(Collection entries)
============

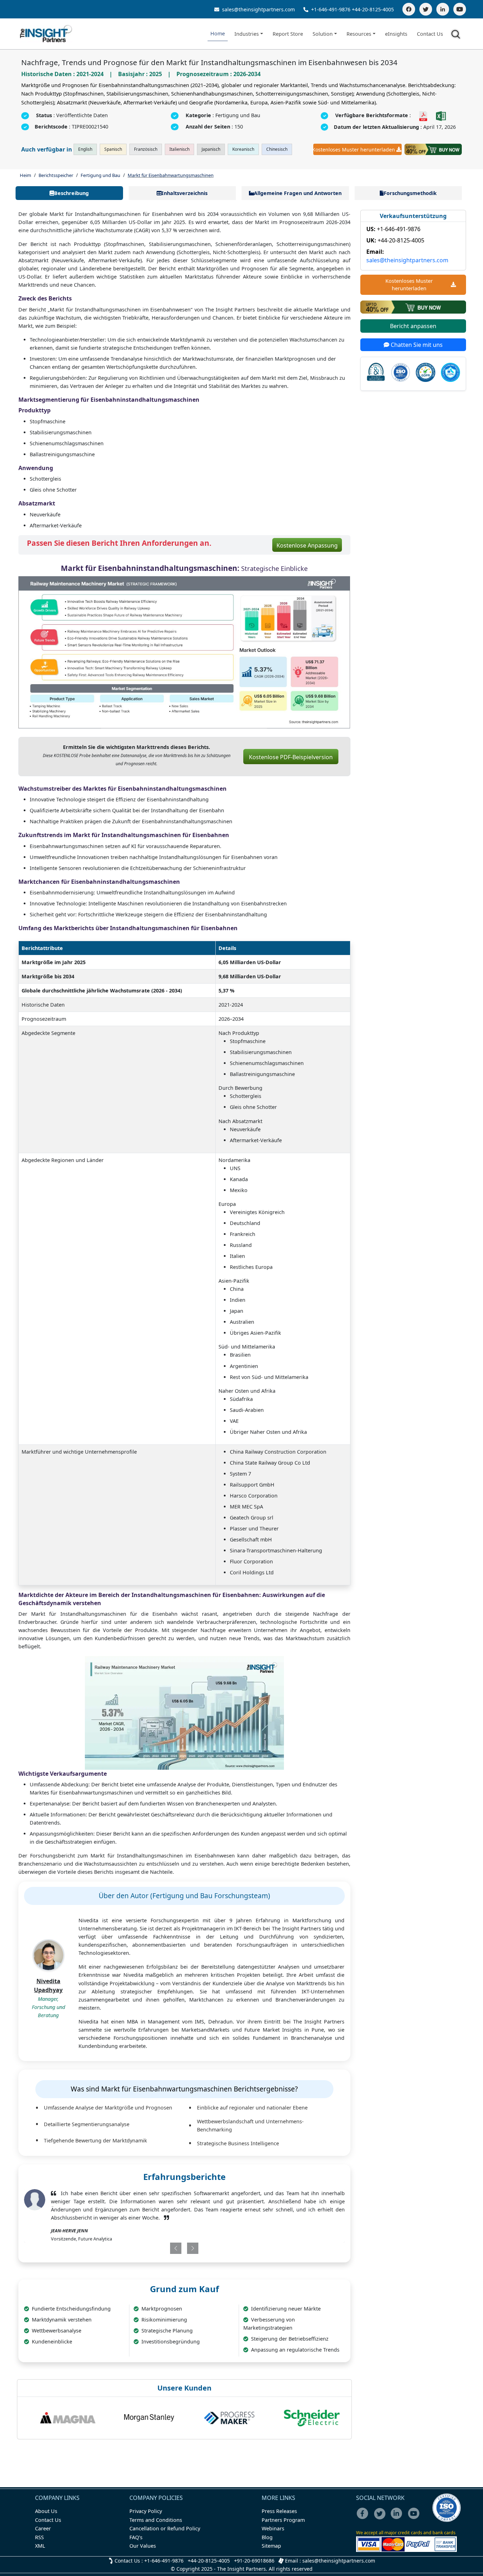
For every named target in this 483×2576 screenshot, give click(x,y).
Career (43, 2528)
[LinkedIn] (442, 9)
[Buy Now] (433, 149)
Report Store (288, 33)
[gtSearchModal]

============

● WHAT IS EXPECTED:
Output every record above verbatim, excluding images.

● TASK SOLUTION:
For every named target in this 483×2576 screenshot, give click(x,y).
Career (43, 2528)
[LinkedIn] (442, 9)
[Buy Now] (433, 149)
Report Store (288, 33)
[gtSearchModal]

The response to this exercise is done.